(Work to be completed): What you return should match the data below exactly, line for line.

Pixel coordinate grounding data:
━━━━━━━━━━━━━━━━━━━━━━━━━━━━━━
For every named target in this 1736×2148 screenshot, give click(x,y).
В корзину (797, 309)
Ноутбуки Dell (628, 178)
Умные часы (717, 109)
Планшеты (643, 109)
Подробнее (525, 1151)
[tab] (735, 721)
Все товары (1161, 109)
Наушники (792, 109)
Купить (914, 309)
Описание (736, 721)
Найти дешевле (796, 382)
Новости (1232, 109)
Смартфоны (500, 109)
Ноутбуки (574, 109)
━━━━━━━━━━━━━━━━━━━━━━━━━━━━━━
(Reply to the task):
For every named target in this 1736×2148 screenshot, give click(x,y).
В корзину (797, 309)
Ноутбуки Dell (628, 178)
Умные часы (717, 109)
Планшеты (643, 109)
Подробнее (525, 1151)
[tab] (735, 721)
Все товары (1161, 109)
Наушники (792, 109)
Купить (914, 309)
Описание (736, 721)
Найти дешевле (796, 382)
Новости (1232, 109)
Смартфоны (500, 109)
Ноутбуки (574, 109)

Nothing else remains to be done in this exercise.